WHAT YOU HAVE TO DO - Could you give back the whole listing exactly as written?

INPUT MATERIAL -
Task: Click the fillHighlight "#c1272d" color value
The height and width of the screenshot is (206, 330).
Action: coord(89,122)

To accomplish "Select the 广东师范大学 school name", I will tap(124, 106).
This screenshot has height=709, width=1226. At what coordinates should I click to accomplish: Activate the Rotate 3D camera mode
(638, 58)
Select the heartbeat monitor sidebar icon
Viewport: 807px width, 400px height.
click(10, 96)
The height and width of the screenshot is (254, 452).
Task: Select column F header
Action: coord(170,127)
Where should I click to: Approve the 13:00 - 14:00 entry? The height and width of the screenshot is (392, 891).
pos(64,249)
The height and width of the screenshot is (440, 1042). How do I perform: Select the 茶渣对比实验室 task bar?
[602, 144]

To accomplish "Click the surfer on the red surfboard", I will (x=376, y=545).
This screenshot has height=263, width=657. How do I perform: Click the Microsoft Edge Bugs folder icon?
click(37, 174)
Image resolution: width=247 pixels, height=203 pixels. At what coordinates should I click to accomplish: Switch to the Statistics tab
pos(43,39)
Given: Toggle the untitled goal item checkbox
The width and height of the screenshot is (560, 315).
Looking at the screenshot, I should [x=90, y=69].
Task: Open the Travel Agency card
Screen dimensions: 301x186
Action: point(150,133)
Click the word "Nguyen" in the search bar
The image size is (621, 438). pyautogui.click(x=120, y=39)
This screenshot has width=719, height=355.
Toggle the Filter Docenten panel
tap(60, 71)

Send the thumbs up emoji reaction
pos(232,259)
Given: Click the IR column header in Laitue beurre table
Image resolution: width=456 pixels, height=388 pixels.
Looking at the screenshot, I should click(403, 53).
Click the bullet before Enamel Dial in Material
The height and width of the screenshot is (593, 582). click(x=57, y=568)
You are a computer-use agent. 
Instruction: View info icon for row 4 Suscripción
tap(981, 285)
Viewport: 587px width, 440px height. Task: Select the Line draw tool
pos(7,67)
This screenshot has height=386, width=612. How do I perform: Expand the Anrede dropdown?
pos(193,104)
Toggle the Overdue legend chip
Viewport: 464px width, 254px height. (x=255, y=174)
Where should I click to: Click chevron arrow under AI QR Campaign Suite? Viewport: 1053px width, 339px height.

EXERCISE SOLUTION -
Task: Click the fillHighlight "#c1272d" color value
The height and width of the screenshot is (206, 330).
Action: coord(89,122)

To accomplish "Select the 广东师范大学 school name", I will tap(124, 106).
This screenshot has height=709, width=1226. At what coordinates should I click to accomplish: Activate the Rotate 3D camera mode
(638, 58)
Select the heartbeat monitor sidebar icon
Viewport: 807px width, 400px height.
click(10, 96)
The height and width of the screenshot is (254, 452).
Task: Select column F header
Action: coord(170,127)
Where should I click to: Approve the 13:00 - 14:00 entry? The height and width of the screenshot is (392, 891).
pos(64,249)
The height and width of the screenshot is (440, 1042). How do I perform: Select the 茶渣对比实验室 task bar?
[602, 144]

To accomplish "Click the surfer on the red surfboard", I will (x=376, y=545).
This screenshot has height=263, width=657. How do I perform: Click the Microsoft Edge Bugs folder icon?
click(37, 174)
Image resolution: width=247 pixels, height=203 pixels. At what coordinates should I click to accomplish: Switch to the Statistics tab
pos(43,39)
Given: Toggle the untitled goal item checkbox
The width and height of the screenshot is (560, 315).
Looking at the screenshot, I should [x=90, y=69].
Task: Open the Travel Agency card
Screen dimensions: 301x186
Action: point(150,133)
Click the word "Nguyen" in the search bar
The image size is (621, 438). pyautogui.click(x=120, y=39)
This screenshot has width=719, height=355.
Toggle the Filter Docenten panel
tap(60, 71)

Send the thumbs up emoji reaction
pos(232,259)
Given: Click the IR column header in Laitue beurre table
Image resolution: width=456 pixels, height=388 pixels.
Looking at the screenshot, I should click(403, 53).
Click the bullet before Enamel Dial in Material
The height and width of the screenshot is (593, 582). click(x=57, y=568)
You are a computer-use agent. 
Instruction: View info icon for row 4 Suscripción
tap(981, 285)
Viewport: 587px width, 440px height. Task: Select the Line draw tool
pos(7,67)
This screenshot has height=386, width=612. How do I perform: Expand the Anrede dropdown?
pos(193,104)
Toggle the Overdue legend chip
Viewport: 464px width, 254px height. (x=255, y=174)
Where should I click to: Click chevron arrow under AI QR Campaign Suite? Viewport: 1053px width, 339px height.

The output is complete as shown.